The data:

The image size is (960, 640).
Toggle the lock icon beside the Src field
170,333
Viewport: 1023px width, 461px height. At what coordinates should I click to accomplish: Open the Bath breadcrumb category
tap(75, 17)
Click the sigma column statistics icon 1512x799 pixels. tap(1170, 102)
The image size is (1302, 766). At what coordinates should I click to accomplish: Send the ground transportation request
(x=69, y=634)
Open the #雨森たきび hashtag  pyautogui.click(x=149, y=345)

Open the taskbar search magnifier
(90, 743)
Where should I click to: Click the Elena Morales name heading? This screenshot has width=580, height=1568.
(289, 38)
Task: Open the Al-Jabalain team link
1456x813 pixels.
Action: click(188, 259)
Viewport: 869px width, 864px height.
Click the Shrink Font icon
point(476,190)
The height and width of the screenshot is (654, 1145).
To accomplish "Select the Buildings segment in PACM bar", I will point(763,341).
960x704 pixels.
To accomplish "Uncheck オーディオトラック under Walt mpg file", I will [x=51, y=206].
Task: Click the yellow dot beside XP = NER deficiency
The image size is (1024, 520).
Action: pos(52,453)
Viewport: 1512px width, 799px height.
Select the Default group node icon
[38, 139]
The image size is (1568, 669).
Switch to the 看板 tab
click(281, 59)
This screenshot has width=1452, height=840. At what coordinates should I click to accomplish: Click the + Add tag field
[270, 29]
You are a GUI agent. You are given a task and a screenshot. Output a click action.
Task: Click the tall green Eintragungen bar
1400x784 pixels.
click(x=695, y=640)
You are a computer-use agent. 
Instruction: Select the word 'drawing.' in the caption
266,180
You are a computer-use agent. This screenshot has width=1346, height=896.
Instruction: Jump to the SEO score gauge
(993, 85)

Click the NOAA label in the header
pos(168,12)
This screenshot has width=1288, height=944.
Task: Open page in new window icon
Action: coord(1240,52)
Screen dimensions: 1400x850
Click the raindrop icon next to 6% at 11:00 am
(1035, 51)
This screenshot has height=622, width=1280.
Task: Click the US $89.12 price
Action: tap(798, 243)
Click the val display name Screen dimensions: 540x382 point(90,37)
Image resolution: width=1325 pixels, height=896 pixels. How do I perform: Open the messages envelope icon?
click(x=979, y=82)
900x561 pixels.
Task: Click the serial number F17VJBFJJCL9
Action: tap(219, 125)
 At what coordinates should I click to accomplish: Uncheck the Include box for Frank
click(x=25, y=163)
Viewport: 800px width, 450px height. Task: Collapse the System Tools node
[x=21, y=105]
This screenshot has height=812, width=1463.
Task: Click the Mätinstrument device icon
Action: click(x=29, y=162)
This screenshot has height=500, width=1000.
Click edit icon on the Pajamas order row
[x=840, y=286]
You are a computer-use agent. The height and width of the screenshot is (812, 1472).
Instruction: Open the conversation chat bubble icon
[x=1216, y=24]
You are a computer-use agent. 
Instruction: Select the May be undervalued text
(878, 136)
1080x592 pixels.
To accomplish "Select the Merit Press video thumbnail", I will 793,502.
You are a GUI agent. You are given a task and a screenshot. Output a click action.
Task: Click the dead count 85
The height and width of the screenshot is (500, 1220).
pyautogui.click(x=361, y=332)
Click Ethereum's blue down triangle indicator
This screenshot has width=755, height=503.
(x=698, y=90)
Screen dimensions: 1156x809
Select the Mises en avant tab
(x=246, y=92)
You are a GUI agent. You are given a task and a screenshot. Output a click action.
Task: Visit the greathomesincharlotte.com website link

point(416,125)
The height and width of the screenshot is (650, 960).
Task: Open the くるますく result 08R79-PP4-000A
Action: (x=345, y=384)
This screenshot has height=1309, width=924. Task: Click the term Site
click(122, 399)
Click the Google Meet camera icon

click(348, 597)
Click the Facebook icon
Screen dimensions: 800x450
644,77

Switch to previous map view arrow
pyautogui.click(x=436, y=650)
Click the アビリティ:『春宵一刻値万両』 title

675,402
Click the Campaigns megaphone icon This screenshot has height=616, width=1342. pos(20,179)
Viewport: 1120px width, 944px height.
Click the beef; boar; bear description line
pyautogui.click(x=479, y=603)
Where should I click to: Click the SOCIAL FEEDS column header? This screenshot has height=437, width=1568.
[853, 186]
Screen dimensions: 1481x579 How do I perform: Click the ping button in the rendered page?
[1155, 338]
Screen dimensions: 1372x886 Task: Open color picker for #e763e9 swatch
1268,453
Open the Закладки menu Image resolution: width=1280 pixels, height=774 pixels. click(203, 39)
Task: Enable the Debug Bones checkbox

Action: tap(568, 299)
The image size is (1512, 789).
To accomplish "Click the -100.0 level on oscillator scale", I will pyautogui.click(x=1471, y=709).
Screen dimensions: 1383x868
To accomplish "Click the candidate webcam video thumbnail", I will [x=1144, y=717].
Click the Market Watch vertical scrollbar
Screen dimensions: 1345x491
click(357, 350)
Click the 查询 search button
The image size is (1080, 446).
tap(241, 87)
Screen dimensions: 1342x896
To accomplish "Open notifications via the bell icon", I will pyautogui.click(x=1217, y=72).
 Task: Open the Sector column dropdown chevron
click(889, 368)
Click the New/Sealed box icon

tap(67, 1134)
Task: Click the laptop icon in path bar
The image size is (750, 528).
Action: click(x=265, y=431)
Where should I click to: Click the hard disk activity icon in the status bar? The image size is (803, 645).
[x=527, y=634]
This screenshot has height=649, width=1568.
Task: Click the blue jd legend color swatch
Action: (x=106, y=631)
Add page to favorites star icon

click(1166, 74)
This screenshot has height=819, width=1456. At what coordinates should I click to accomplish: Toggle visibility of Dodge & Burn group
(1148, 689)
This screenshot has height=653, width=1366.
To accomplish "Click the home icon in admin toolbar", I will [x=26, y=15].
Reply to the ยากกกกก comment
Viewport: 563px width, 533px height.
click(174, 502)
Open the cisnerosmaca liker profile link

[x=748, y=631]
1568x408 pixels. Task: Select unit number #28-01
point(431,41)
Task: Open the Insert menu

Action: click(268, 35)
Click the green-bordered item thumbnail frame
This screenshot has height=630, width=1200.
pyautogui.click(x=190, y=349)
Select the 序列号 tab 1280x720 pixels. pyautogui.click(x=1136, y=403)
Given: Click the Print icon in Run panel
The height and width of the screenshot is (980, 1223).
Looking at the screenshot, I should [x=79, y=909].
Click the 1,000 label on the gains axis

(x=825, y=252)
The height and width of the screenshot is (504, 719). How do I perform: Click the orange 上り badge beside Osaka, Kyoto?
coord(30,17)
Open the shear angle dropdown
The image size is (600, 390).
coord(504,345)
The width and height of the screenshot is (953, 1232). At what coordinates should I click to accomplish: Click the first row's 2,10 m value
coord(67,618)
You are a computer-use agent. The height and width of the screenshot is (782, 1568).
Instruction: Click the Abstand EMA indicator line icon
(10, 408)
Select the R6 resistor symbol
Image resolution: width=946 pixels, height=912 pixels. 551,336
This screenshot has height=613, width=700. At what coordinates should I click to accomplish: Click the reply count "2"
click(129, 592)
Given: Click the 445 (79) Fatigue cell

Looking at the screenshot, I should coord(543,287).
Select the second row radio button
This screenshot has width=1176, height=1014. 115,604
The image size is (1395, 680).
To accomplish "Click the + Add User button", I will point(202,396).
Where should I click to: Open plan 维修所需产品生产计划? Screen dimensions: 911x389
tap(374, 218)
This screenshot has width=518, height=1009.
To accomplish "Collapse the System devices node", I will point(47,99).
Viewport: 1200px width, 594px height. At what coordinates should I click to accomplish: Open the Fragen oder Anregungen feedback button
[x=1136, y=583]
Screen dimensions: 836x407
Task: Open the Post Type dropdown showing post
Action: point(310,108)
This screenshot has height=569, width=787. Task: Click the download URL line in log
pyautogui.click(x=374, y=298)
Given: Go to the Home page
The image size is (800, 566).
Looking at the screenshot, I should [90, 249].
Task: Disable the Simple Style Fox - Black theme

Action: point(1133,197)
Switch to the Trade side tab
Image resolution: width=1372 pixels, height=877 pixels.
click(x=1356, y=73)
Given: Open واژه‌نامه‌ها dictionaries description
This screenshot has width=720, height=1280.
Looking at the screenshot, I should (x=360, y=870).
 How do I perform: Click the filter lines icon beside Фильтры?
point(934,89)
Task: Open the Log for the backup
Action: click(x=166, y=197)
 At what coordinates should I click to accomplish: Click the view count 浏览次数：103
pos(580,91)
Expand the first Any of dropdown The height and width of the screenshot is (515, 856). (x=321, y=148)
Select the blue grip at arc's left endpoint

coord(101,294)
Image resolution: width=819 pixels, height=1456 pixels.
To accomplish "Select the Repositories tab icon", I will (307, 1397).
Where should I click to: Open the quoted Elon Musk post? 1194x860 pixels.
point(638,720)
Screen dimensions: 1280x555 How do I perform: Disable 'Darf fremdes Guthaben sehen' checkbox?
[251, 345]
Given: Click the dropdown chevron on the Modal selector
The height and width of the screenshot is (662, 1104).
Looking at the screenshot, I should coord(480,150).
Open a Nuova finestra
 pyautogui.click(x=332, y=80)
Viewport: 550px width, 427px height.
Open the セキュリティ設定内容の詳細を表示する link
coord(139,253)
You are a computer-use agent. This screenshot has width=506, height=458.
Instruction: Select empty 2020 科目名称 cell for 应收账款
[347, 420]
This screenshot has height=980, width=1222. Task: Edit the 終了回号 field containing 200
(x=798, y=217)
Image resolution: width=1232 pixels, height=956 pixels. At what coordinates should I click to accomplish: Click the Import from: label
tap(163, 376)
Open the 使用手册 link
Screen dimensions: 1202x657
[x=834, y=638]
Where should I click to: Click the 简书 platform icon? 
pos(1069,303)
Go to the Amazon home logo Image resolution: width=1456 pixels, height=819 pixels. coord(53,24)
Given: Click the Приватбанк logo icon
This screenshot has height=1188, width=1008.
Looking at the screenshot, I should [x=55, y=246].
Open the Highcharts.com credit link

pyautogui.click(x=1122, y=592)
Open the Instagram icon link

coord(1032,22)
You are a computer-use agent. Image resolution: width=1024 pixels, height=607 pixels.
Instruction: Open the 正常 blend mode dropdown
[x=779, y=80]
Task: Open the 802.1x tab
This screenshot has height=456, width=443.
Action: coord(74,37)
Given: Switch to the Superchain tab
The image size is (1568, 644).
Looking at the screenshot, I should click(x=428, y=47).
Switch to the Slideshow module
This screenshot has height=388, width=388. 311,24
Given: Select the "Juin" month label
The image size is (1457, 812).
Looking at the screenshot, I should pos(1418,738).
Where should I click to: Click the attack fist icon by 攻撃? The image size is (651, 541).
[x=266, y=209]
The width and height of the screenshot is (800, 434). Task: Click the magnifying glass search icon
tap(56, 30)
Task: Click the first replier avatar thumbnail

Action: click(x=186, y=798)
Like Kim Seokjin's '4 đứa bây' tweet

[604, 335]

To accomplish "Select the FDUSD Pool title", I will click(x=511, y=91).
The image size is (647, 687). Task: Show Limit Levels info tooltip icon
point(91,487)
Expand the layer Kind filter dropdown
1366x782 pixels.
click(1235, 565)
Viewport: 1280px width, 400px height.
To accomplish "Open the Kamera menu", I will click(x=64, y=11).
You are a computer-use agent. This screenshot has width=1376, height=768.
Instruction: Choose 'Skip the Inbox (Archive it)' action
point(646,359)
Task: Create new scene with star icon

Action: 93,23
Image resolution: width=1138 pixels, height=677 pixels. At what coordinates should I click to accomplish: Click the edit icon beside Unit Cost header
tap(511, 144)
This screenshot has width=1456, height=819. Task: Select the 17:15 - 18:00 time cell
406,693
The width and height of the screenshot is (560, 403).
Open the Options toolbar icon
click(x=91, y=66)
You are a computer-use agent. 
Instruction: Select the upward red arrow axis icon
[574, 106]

Exercise goal: List every line above that contains the word "toolbar".

Result below:
To accomplish "Click the home icon in admin toolbar", I will [x=26, y=15].
Open the Options toolbar icon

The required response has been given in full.